Previous studies compared propofol requirements between different types of SGD with or without the use of opioids.7, 23, 24 The dose requirement differed according to the type of SGD and coadministration of opioid. The depth of insertion and the area of the upper airway stimulated by SGD vary depending on the shape of the SGD and the presence of a cuff.7 The i-gel airway has a relatively small contact area and its cuffless design has less airway stimulation, so the remimazolam requirement may be less than with other SGDs. In addition, the use of opioids affected the condition at the time of SGD insertion and reduced the dose requirement.7, 25, 26 In this study, we used 1 μg·kg−1 of fentanyl as a coadministered drug. We expected the dose of remimazolam required for successful insertion of SGD might exceed the maximum recommended dose without the aid of an opioid. We decided to use opioids in our study design for safety reasons. This may raise concerns that the coinduction dose of fentanyl confounded the interpretation of the ED50 and ED95 requirements of remimazolam to successfully insert the SGD.

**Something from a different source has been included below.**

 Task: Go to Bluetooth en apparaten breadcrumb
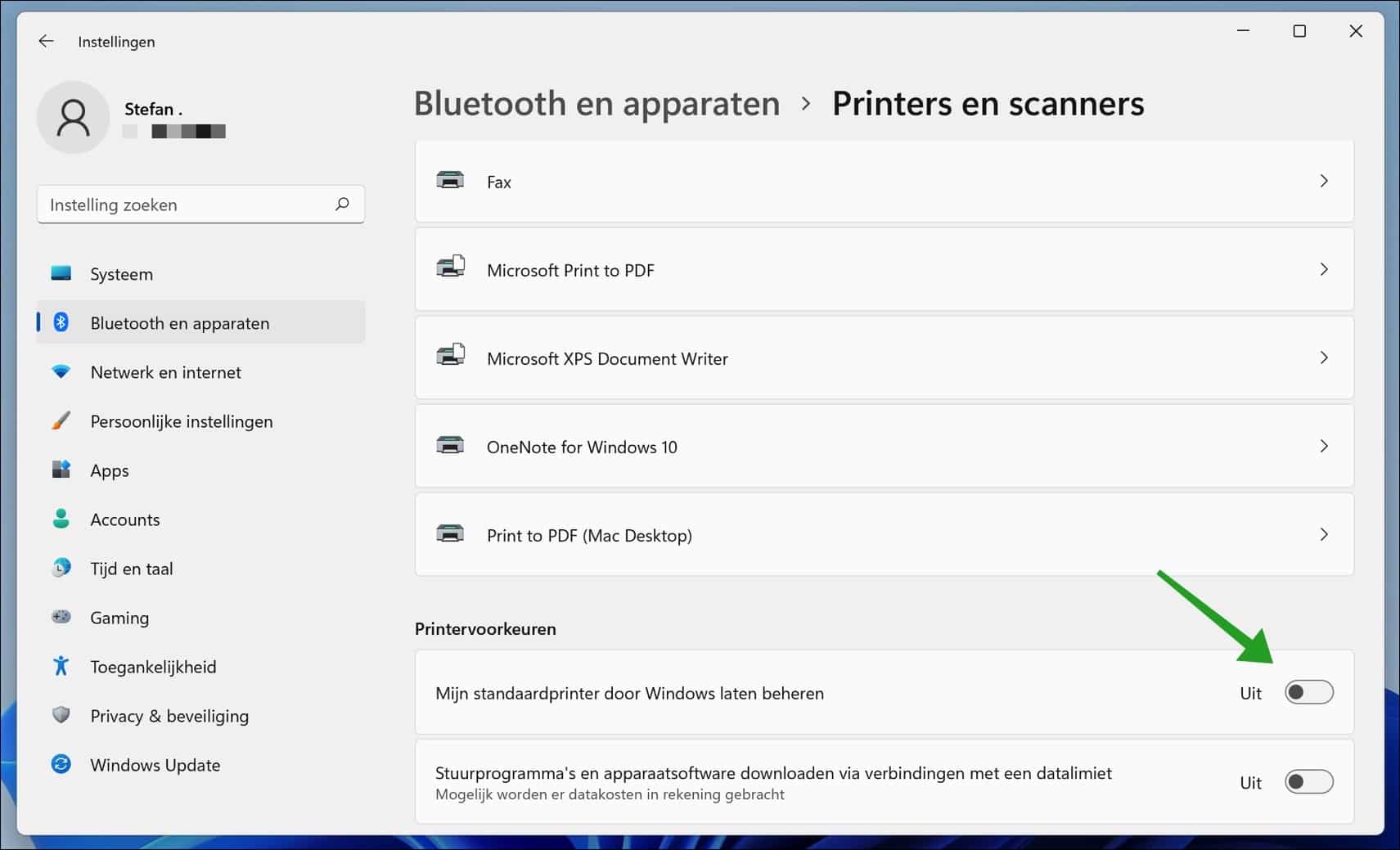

Some limitations of our study should be noted. First, our study population was limited to relatively healthy women participants ranging in age from 33 to 65 yr undergoing hysteroscopic procedures under general anesthesia. Remimazolam requirements have been reported to decrease with increasing patient age, although sex-based differences have not yet been established.27, 28 This narrow study population limits the generalizability of the study results. Further research is required for a better understanding of remimazolam in patients with heterogeneous sex and age profiles. Second, one observer (J. K.) determined the composition of the “success” and “failure” groups, and there is a chance that a single observer might have bias. Nevertheless, we tried to make consistent judgements using an objective scoring system to reduce potential bias. Third, the time interval between the fentanyl injection and SGD insertion was not strictly controlled in all participants and the variability in the pharmacodynamic effect of fentanyl may have affected the estimation of the effective dose of remimazolam. The peak effect site concentration of fentanyl occurs 3.6 min after injection.29 We administered the fentanyl bolus at the start of preoxygenation and remimazolam infusion started after about one minute. SGD insertion was performed 2.5 minutes after remimazolam administration. Therefore, the time of SGD insertion and the time of peak effect of fentanyl would have been relatively similar. Nevertheless, it is difficult to say that the use of fentanyl produces the same response in all patients during SGD insertion. Further studies will be needed using remimazolam alone or controlling the administration time and dose of fentanyl. Fourth, our study was conducted only during the anesthesia-induction period and did not determine the dose requirement for the maintenance of general anesthesia. Despite these limitations, our findings might be helpful to generate a hypothesis and provide valuable data for future studies.

In conclusion, the ED50 and ED95 of remimazolam for successful i-gel SGD insertion in nonparalyzed female patients undergoing hysteroscopy were 8.8 and 10.7 mg·kg−1·hr−1, respectively. Remimazolam showed a high incidence of poor jaw relaxation and bucking or other movements during SGD insertion.